INPUT MATERIAL:
= Beginning of Section =

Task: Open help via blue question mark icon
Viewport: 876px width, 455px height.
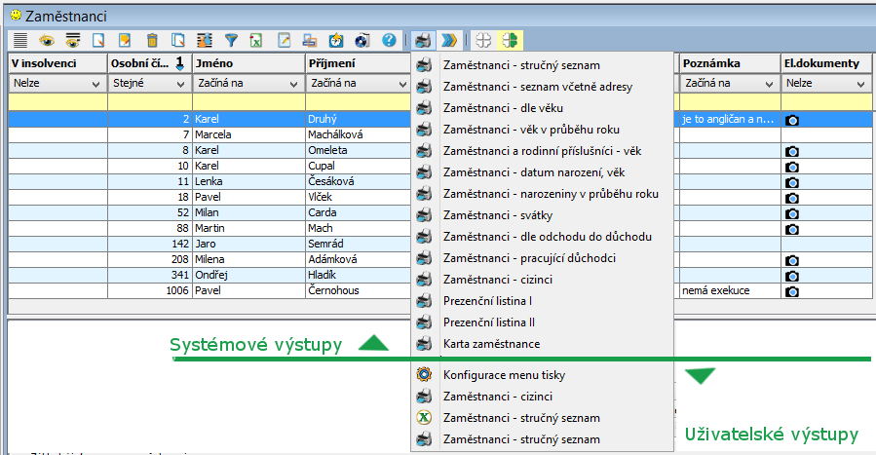Action: pyautogui.click(x=389, y=40)
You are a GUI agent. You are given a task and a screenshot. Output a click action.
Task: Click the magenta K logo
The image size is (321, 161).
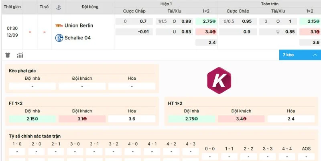[219, 80]

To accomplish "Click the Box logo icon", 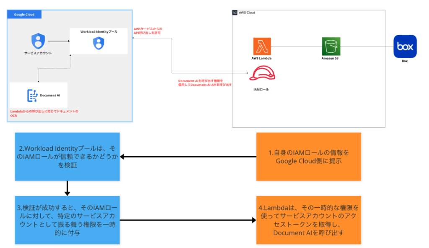I will click(405, 46).
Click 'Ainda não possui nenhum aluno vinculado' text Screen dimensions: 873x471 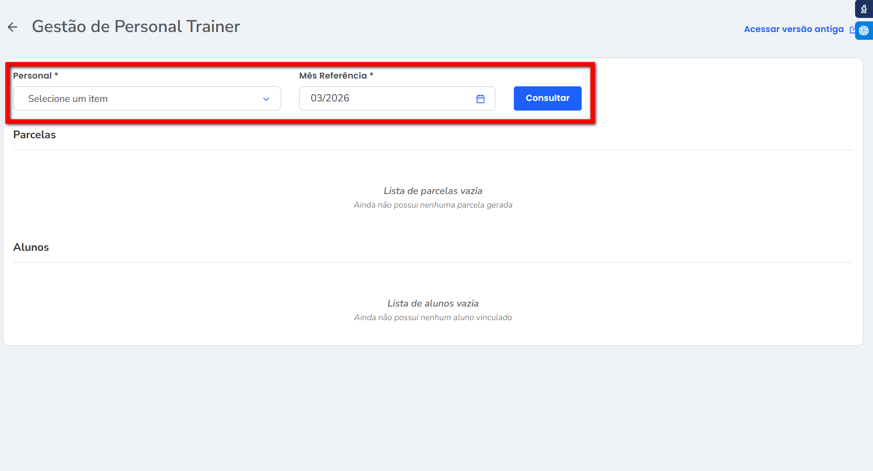tap(433, 318)
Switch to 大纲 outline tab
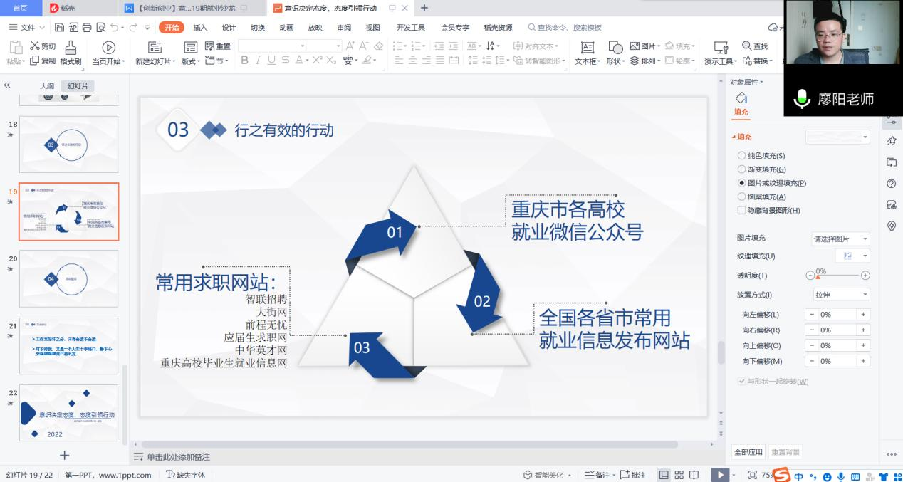The image size is (903, 482). [46, 86]
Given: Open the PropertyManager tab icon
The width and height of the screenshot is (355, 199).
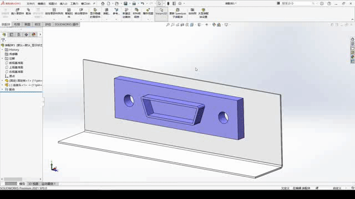Looking at the screenshot, I should click(x=11, y=34).
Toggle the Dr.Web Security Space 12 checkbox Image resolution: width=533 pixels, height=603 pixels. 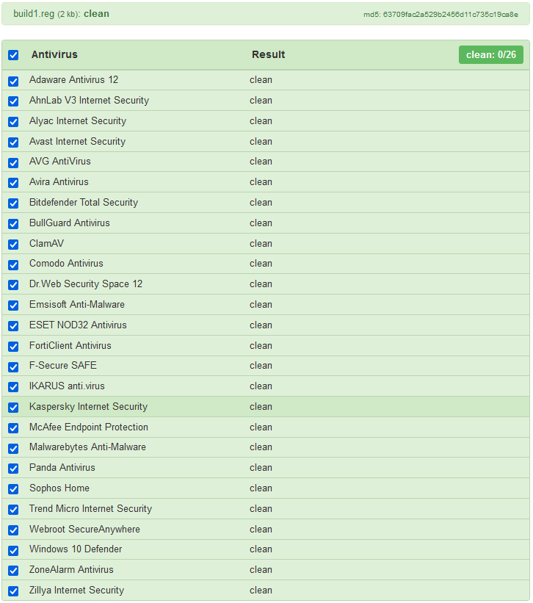point(13,285)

= End of Section =

EXERCISE PROMPT: Go through the material and report each line that holds the string "Open".

RESULT OF THE TASK:
Task: Open help via blue question mark icon
Given: Open the PropertyManager tab icon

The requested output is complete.